Consiglio di Stato, Sezione terza, Sentenza 1 giugno 2020, n. 3451.
La massima estrapolata:
Gli atti censurabili ai fini dell’adozione di un Daspo possono essere realizzati anche in un momento non contestuale ad una manifestazione sportiva ma, in ogni caso, devono avere con questa un necessario nesso eziologico.
Sentenza 1 giugno 2020, n. 3451
Data udienza 21 maggio 2020
Tag – parola chiave: DASPO – Manifestazioni pubbliche – Violazione art. 5, Legge n. 152/75 – Annullamento giudiziale DASPO – Insussistenti collegamenti con eventi sportivi
REPUBBLICA ITALIANA
IN NOME DEL POPOLO ITALIANO
Il Consiglio di Stato
in sede giurisdizionale
Sezione Terza
ha pronunciato la presente
SENTENZA
sul ricorso numero di registro generale 9924 del 2019, proposto da
Ministero dell’Interno, in persona del legale rappresentante pro tempore, rappresentato e difeso dall’Avvocatura Generale dello Stato, presso cui domicilia ex lege in Roma, via (…);
contro
-OMISSIS-, rappresentato e difeso dall’avvocato Si. Sa., con domicilio digitale come da PEC da Registri di Giustizia e domicilio eletto ex art. 25 c.p.a. presso la Segreteria della terza sezione del Consiglio di Stato in Roma, p.zza (omissis);
per la riforma
della sentenza breve del Tribunale Amministrativo Regionale per l’Emilia Romagna Sezione Prima n. -OMISSIS-, resa tra le parti, concernente il provvedimento di c.d. “D.A.S.P.O.” emesso nei confronti dell’appellato, in data 05.01.2019, dalla Questura della Provincia di Rimini.

- Dati forniti:
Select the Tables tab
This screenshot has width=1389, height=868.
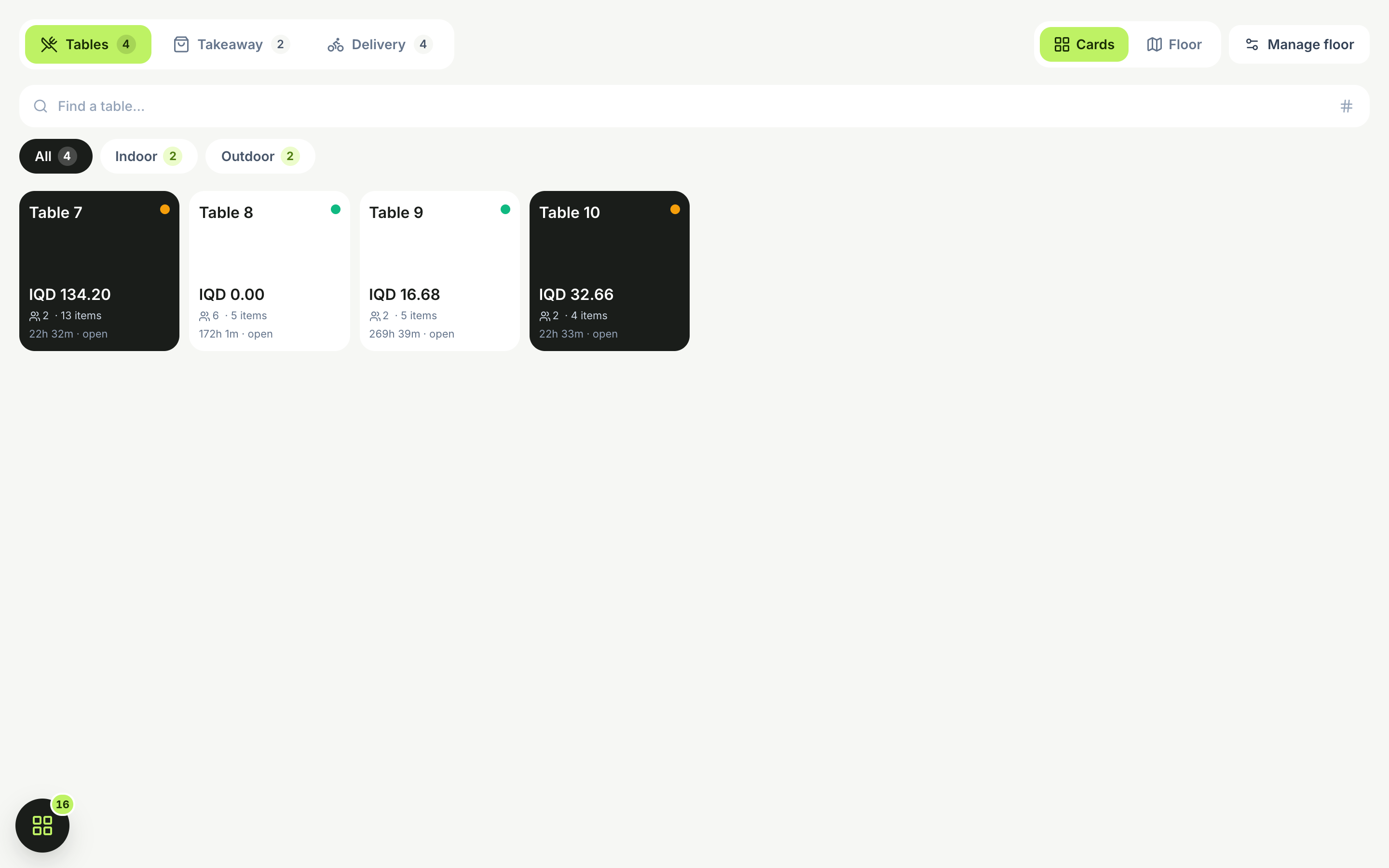[88, 44]
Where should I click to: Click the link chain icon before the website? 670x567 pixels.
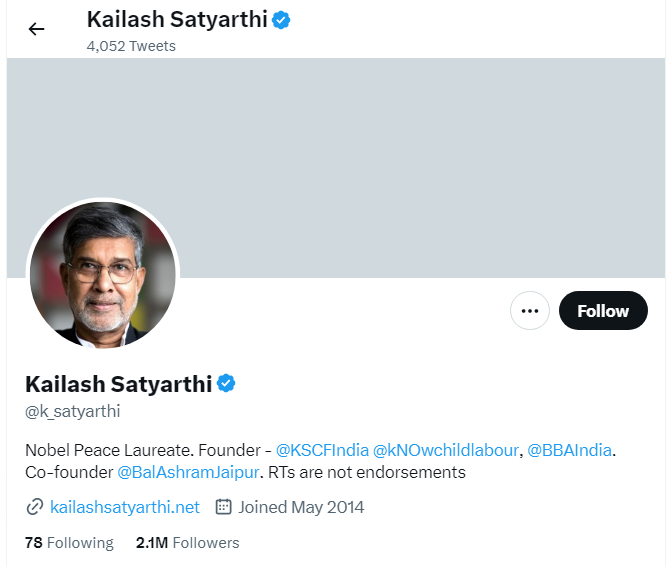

- Attività da svolgere:
[a] Trascriva il passo della sentenza a partire da "Consiglio di Stato, Sezione" e proseguendo fino a "necessario nesso eziologico.", sostituendo "nesso eziologico" con "nesso causale".
[b] Secondo la sentenza, a quale fine il Ministero dell'Interno ha proposto il ricorso al Consiglio di Stato? Risponda in una o due frasi.
I dati sopra riportati non hanno alcuna attinenza con la sentenza.

- Risposte scritte:
[a]
Consiglio di Stato, Sezione terza, Sentenza 1 giugno 2020, n. 3451.
La massima estrapolata:
Gli atti censurabili ai fini dell’adozione di un Daspo possono essere realizzati anche in un momento non contestuale ad una manifestazione sportiva ma, in ogni caso, devono avere con questa un necessario nesso causale.

[b] Il Ministero dell'Interno ha proposto il ricorso per ottenere la riforma della sentenza breve del Tribunale Amministrativo Regionale per l'Emilia Romagna, Sezione Prima. Tale sentenza riguardava il provvedimento di D.A.S.P.O. emesso il 05.01.2019 dalla Questura della Provincia di Rimini nei confronti dell'appellato.